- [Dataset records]
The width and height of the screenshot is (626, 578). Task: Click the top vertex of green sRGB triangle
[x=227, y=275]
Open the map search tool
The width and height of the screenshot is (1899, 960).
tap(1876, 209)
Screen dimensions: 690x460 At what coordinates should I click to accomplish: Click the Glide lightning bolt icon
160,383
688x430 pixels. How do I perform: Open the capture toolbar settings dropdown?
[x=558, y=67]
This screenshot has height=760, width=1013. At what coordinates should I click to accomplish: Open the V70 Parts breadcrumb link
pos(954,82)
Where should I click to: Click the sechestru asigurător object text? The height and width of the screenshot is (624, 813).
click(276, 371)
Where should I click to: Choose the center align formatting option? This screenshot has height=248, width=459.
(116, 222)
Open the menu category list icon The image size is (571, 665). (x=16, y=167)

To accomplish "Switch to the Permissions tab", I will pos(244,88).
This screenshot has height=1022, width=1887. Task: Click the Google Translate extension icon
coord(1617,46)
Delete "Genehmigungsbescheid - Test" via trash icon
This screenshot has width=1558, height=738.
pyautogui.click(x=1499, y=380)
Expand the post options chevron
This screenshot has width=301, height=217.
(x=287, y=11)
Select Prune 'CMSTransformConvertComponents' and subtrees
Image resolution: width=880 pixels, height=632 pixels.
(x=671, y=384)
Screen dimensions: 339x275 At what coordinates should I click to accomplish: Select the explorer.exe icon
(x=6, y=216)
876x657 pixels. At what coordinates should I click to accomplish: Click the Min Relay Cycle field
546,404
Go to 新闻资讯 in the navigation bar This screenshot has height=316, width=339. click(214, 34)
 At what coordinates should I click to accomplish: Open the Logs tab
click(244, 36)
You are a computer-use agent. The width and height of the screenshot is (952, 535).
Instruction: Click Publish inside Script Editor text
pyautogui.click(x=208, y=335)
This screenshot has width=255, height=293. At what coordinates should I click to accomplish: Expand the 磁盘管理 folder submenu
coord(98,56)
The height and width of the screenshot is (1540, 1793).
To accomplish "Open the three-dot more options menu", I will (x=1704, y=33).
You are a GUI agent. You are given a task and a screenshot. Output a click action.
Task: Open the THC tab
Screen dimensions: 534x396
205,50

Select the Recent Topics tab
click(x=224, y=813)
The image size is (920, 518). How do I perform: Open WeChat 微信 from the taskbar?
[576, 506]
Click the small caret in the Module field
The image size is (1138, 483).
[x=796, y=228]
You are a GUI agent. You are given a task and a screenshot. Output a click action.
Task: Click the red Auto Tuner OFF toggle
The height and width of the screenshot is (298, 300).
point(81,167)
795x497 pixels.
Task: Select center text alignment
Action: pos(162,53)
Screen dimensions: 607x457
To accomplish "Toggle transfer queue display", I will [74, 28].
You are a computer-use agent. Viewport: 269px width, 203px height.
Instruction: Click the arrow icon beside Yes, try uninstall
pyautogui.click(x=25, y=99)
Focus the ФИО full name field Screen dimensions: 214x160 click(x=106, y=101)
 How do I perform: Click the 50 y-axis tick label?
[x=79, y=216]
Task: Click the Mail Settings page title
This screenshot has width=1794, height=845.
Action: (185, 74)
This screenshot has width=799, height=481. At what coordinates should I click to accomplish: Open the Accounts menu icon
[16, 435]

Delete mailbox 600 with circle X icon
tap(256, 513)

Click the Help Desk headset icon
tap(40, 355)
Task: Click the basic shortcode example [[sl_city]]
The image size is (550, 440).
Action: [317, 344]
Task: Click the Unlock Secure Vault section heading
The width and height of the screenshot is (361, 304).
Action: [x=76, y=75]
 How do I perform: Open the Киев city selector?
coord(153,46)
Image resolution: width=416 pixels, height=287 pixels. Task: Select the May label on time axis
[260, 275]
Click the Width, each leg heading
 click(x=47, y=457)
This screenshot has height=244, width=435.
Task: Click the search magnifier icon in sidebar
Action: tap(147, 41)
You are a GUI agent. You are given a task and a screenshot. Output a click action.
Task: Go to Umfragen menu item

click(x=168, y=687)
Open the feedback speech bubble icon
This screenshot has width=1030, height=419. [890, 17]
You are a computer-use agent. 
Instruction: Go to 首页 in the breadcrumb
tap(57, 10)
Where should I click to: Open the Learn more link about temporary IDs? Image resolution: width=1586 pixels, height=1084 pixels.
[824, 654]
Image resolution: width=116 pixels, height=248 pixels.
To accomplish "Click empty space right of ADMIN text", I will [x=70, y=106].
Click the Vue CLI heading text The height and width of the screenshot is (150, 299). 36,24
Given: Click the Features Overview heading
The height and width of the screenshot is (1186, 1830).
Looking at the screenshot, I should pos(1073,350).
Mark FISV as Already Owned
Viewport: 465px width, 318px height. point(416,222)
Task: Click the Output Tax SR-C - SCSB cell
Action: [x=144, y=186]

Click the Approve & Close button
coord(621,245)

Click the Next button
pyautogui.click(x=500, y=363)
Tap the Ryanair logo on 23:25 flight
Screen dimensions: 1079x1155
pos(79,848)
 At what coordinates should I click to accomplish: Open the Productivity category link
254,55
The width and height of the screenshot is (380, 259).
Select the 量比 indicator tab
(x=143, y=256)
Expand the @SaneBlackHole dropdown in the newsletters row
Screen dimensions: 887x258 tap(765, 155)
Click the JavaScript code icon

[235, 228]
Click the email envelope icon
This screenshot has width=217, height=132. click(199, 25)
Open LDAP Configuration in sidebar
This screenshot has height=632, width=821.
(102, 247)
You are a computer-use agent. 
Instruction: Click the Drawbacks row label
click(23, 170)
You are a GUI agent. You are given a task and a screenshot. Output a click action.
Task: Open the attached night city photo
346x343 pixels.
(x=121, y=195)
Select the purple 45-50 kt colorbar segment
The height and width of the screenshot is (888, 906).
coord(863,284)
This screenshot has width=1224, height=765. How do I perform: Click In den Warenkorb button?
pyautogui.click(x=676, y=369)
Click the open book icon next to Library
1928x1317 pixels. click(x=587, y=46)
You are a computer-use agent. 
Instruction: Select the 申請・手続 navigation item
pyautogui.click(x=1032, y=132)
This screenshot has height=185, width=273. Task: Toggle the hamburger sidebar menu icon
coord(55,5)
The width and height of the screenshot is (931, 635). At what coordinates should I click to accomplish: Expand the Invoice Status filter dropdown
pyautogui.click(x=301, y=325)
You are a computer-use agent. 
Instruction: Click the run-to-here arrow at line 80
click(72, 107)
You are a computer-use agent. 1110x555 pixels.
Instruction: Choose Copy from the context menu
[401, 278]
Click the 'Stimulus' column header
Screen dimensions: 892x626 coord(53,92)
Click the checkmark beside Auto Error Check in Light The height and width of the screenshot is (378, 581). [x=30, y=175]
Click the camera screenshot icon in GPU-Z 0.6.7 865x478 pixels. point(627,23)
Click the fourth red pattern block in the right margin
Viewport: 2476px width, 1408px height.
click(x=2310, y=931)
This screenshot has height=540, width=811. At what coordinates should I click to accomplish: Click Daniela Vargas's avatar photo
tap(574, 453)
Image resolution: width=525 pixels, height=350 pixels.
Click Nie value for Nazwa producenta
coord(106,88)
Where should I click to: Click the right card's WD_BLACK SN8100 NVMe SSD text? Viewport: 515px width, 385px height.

- [Stated goal] Copy the rows word for word, from the first row through the line containing "click(276, 371)".

- [Solution to this exercise]
The width and height of the screenshot is (626, 578). Task: Click the top vertex of green sRGB triangle
[x=227, y=275]
Open the map search tool
The width and height of the screenshot is (1899, 960).
tap(1876, 209)
Screen dimensions: 690x460 At what coordinates should I click to accomplish: Click the Glide lightning bolt icon
160,383
688x430 pixels. How do I perform: Open the capture toolbar settings dropdown?
[x=558, y=67]
This screenshot has height=760, width=1013. At what coordinates should I click to accomplish: Open the V70 Parts breadcrumb link
pos(954,82)
Where should I click to: Click the sechestru asigurător object text? The height and width of the screenshot is (624, 813).
click(276, 371)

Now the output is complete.